Rastas now sailing the high seas in Royal Navy; but ‘no go’ from JDF
Left to right: Leading Aircraft Handler Melchion Quammie; Lieutenant Shabaka Kenyatta; Leading Aircraft Handler Shavorn Phillip; and Leading Logistician Supply Chain H Kevin Joseph, of the Defence Rastafarian Network. Dec 20, 2019. (Photo Credit: LPHOT LUKE/ROYAL NAVY)
The UK media has reported that the Royal Navy has changed its rules to allow Rastafarians to keep their long hair and beards while serving in the organisation.
Major Basil Jarrett, the Jamaica Defence Force’s (JDF) Civil Military and Media Affairs Officer, has acknowledged the move and, in response, said the JDF does not discriminate on the basis of religion or denomination, but admitted that there are still obstacles to the JDF mirroring such a move.
“What would bring a practising Rastafarian to odds with us is primarily the cutting of his hair and the use of marijuana as a holy sacrament. The force (JDF) has very strict codes of conduct relating to those two things, and so (those) would present real obstacles," Jarrett told Loop Jamaica reporter, Claude Mills.
Rastafarianism originated among mostly impoverished and socially-disenfranchised Afro-Jamaican communities in the 1930s, and has been largely reflective of Jamaicans who developed an African ideology against island's then dominant British colonial culture.
In the 1950s, the Rastafarian-infused ideology created direct conflict with the political establishment and the wider society, and sparked violent clashes with law enforcement and the ostracising of the children of the Rastafarian exponents from the formal educational system.

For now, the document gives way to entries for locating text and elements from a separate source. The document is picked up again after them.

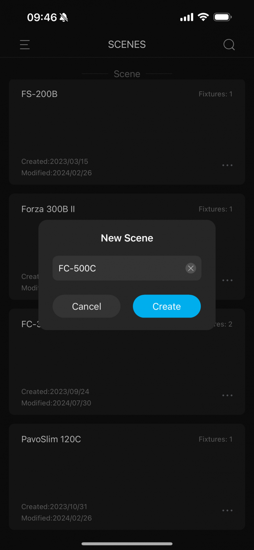The width and height of the screenshot is (254, 550).
Task: Tap the battery indicator in status bar
Action: [223, 17]
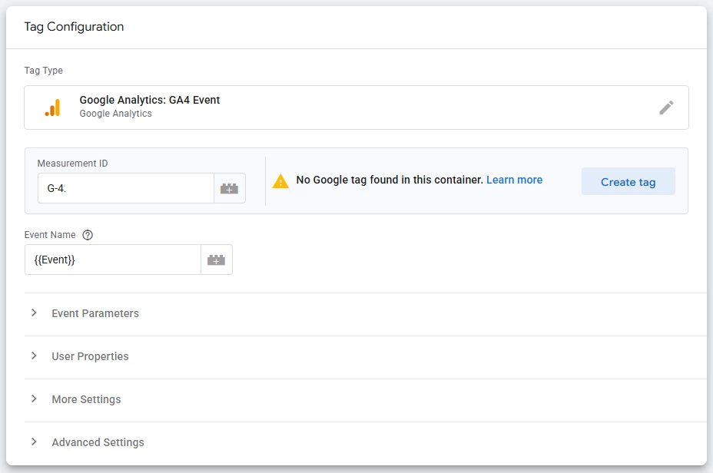Image resolution: width=713 pixels, height=473 pixels.
Task: Click the User Properties section label
Action: [x=90, y=356]
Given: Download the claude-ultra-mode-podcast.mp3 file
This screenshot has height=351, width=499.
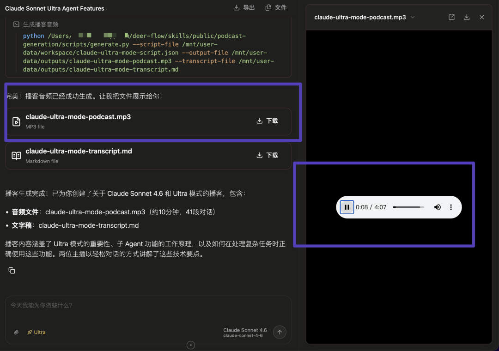Looking at the screenshot, I should [x=267, y=121].
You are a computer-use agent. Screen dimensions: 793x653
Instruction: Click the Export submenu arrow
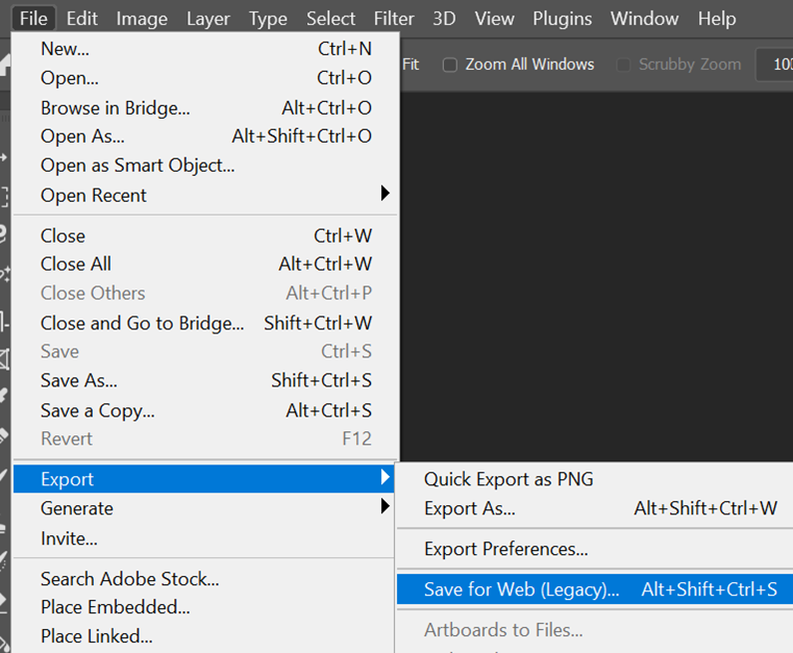pos(385,478)
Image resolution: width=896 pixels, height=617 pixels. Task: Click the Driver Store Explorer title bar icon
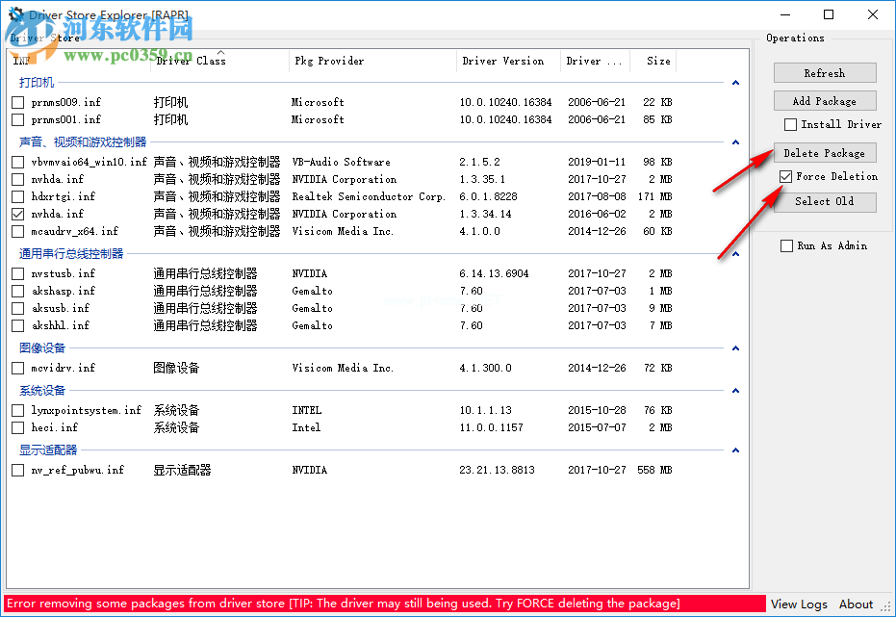coord(13,13)
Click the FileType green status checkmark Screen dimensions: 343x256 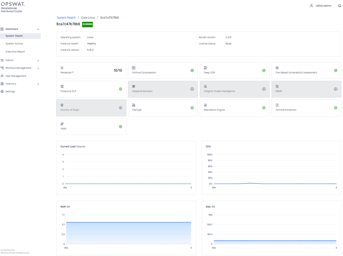[192, 108]
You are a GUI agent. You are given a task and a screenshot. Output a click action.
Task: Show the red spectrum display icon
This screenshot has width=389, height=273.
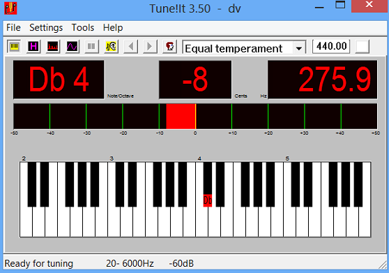coord(53,47)
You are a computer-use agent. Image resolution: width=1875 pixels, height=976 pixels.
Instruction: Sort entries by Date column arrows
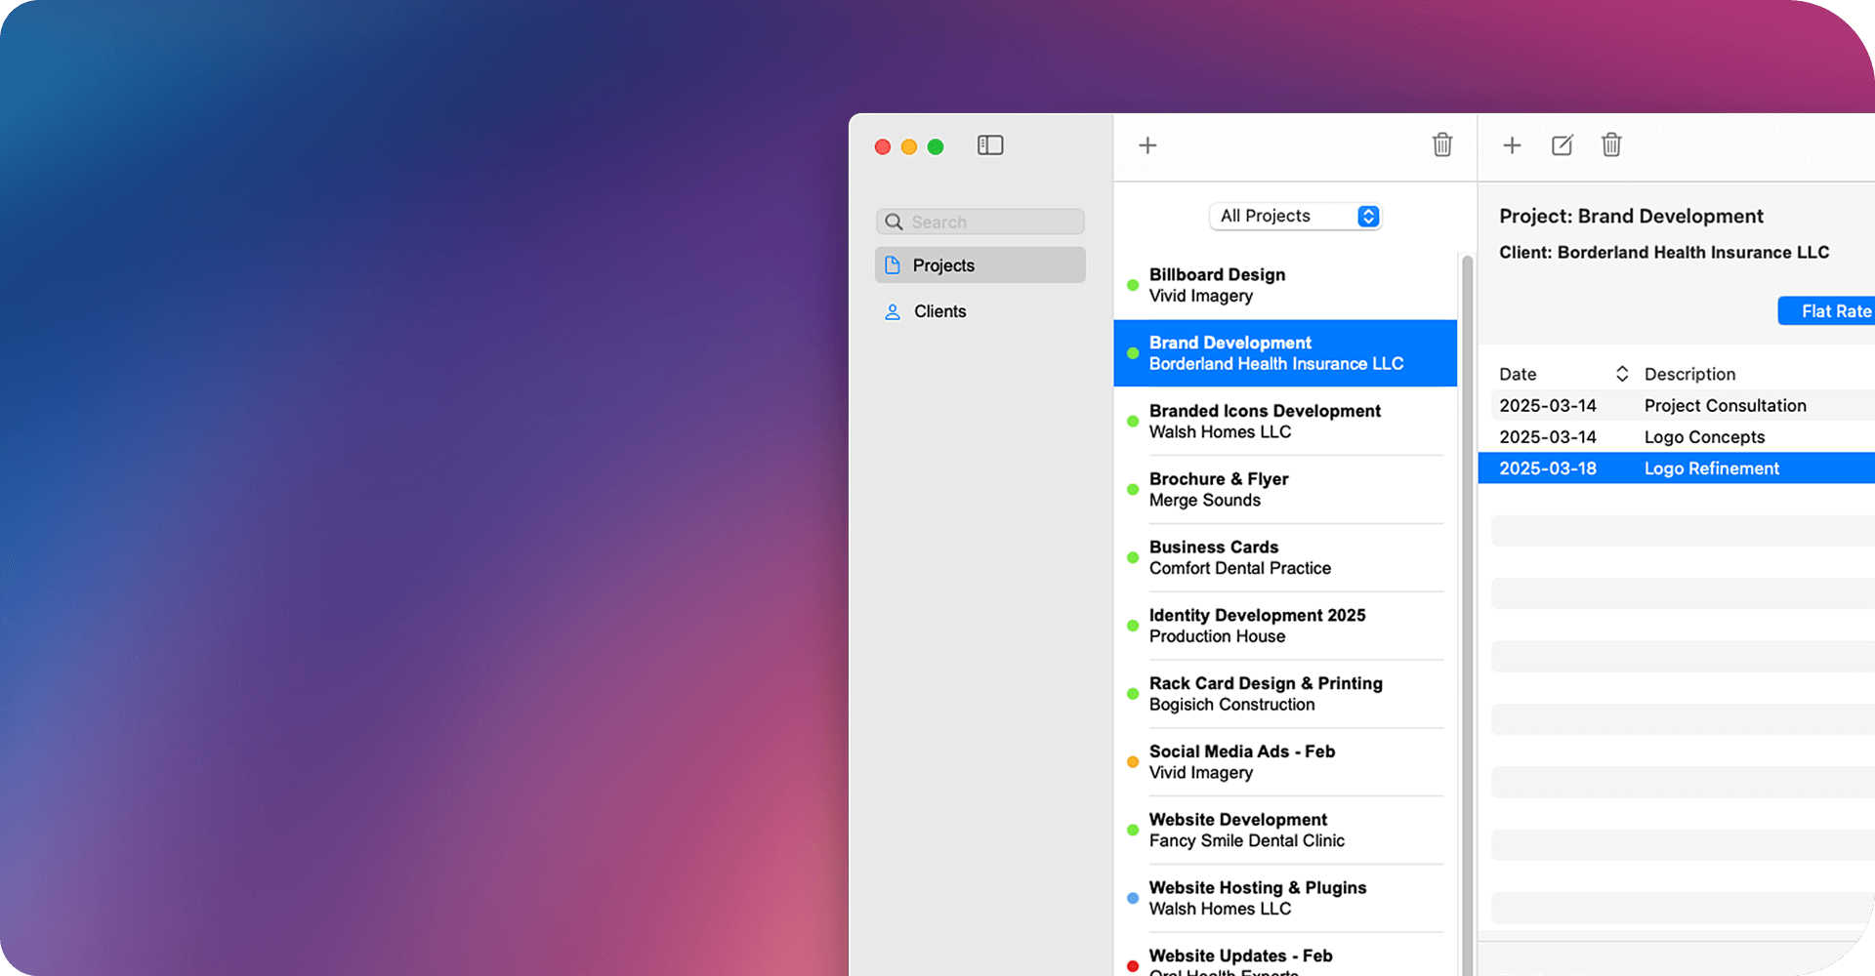1622,374
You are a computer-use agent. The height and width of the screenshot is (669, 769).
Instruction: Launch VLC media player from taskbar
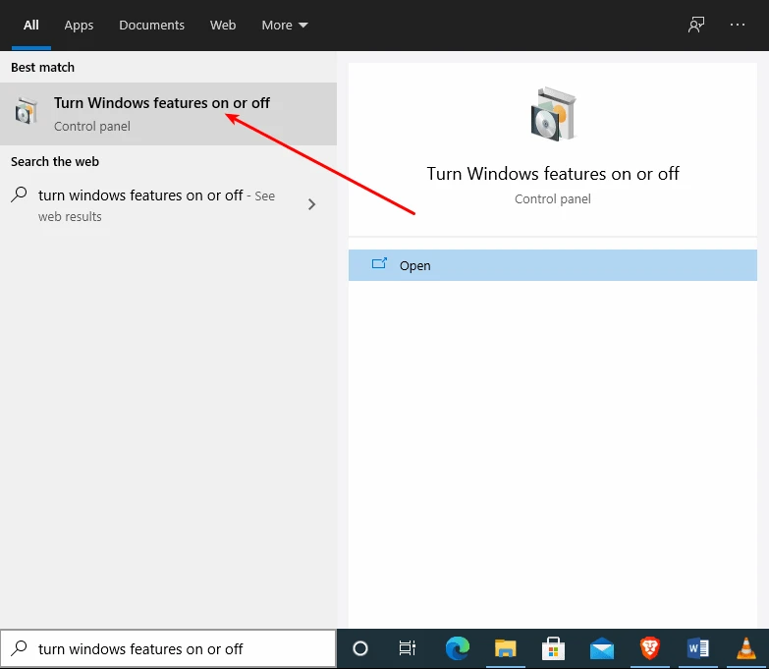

Eventually, in the 1960s and 1970s, the movement gained increased respectability within Jamaica, and greater visibility abroad, through the popularity of Rasta-inspired reggae musicians, most notably, Bob Marley.
However, discrimination is known to still exist, with Rastafarians often depicted as poorly-groomed pot heads in common culture because of their use of marijuana and the wearing of dreads.
Fast forward 40 years and Rastafarianism is now the fastest growing religion among British soldiers. An article in a United Kingdom newspaper – The Daily Star – highlighted that there are currently 210 Rastas in Her Majesty’s Armed Forces, a 40 per cent increase since 2016, when they numbered 150.
The article attributed the climb to the UK’s Ministry of Defence having to broaden its recruiting horizons following the sacking of thousands of sailors, soldiers and airmen as part of defence cuts.
However, while the JDF has not embraced the idea of enlisting dread-locked soldiers, the force does appreciate the healthy lifestyles that are generally practised by Rastafarians.
“The JDF actually admires the healthy living, clean eating and, certainly, the emphasis on peace, brotherly love and goodwill to all men. These are values the JDF endorses,” Jarrett stated.
Major Basil Jarrett
Notably, the use of marijuana as a sacrament does not take place in the Royal Navy as there is “zero tolerance for drugs” in the armed forces. The government website has a document on religion and the armed forces, which makes the argument that: “Whilst the faith supports the smoking of ganja (marijuana), this practice remains unlawful in the UK, and is unaffected by the Equality Act.”
In the meantime, Lieutenant Shabaka Kenyatta, the Co-chair of the Defence Rastafarian Network (DRN) in the UK, told the Daily Telegraph that work is still required to break the myths around drug use and ethnicity regarding the religious and cultural movement, saying stereotypes must be challenged.
Kenyatta, 38, an officer in the Royal Navy, believes many people associate Rastafarians with “the things that people see on TV”, such as marijuana and drug taking.
However, the marine engineer said there is “zero tolerance for drugs” in the armed forces.
“One of the biggest myths is that all Rastafarians smoke weed. That was one we had to shut down quickly,” he said.
He pointed to another myth that Rastafarians all have to be black.
“We have to be there to increase awareness that it is not about being black or white,” he told the Telegraph. “It’s open to anyone and everyone, it’s a way of life to follow.
“You have bald-headed rastas (and) don’t necessarily have to have dread(locks) to be a rasta; you don’t have to be from the Caribbean, Africa or Ethiopia.”
The DRN was set up in 2017, and is comprised of almost 300 members from all three services, and the MoD civil service. Most come from the army.